The company has pledged to spend $800m to build a national 5G network based on both terrestrial and satellite and said this will create 8,000 jobs as well as giving US businesses and service providers an additional platform. Like Dish, it will kickstart its build-out with 4G-based IoT systems and then move to 5G.
Ligado insists that its midband spectrum will be optimal for emerging IoT applications. It said in a recent interview: “In order to accelerate delivery of innovative services in such verticals as healthcare, automotive, industrial, shipping, home and municipal sectors and to more broadly fulfill the promise of next generation mobile networks, more mid-band spectrum is needed. Midband spectrum is part of the solution to deliver ultra-reliable, highly secure and capacity-rich connectivity.”

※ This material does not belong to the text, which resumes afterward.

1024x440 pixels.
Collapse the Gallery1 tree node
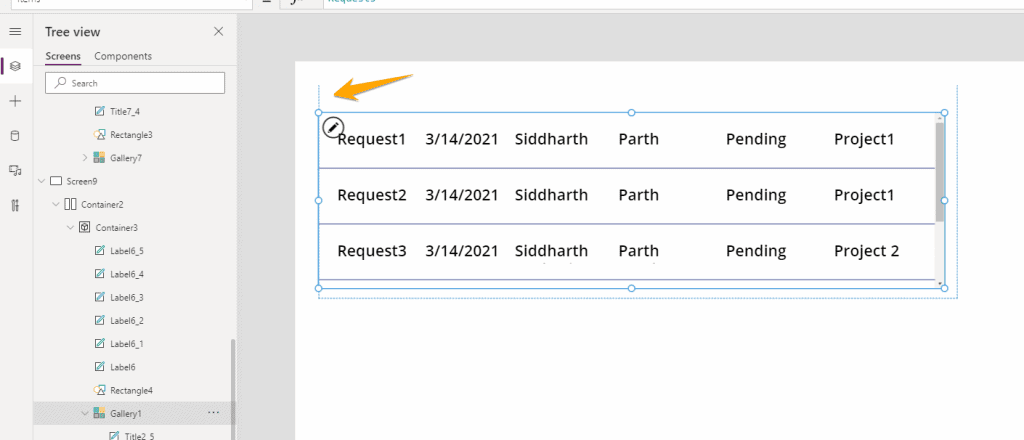pyautogui.click(x=85, y=413)
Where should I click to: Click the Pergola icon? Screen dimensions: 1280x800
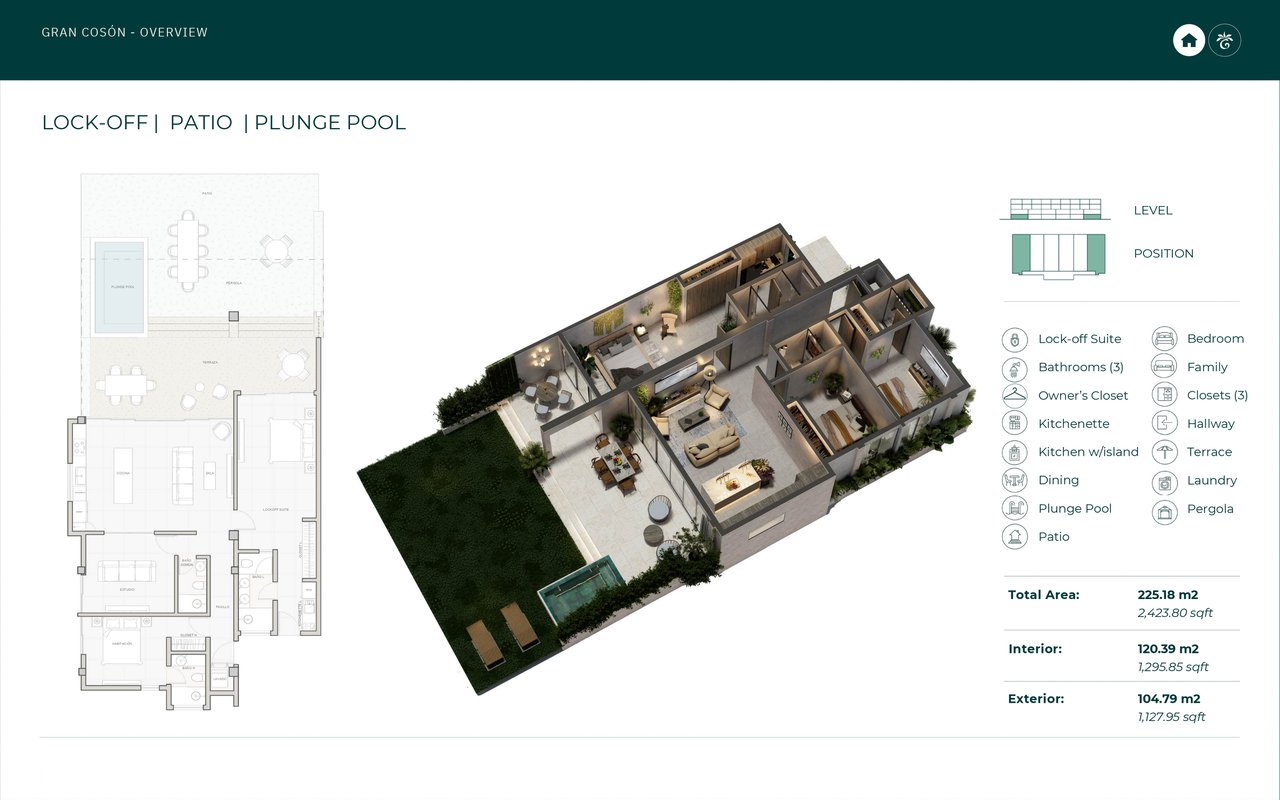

One of the decisions the FCC must make is whether to auction the 5 MHz or allocate it to a particular company such as Ligado. If it goes for an auction, that will be at least a year away. And Ligado is still waiting for a final verdict on whether it can use all its 35 MHz of L-Band spectrum for 5G – nine years after LightSquared came up with its original plan.
Last November, Ligado announced one step towards commercial reality, signing deals with Ericsson, and with device chipmaker Sequans, to supply equipment and chips for its planned network. The plan is reminiscent of Dish’s – take the quick and low cost deployment option of 4G IoT networks first, to establish a beach-head for 5G. Ligado said it would roll out 4G LTE-M and NB-IoT technologies first to “take advantage of the broad ecosystem that is developing around LTE-M and NB-IoT specifications”.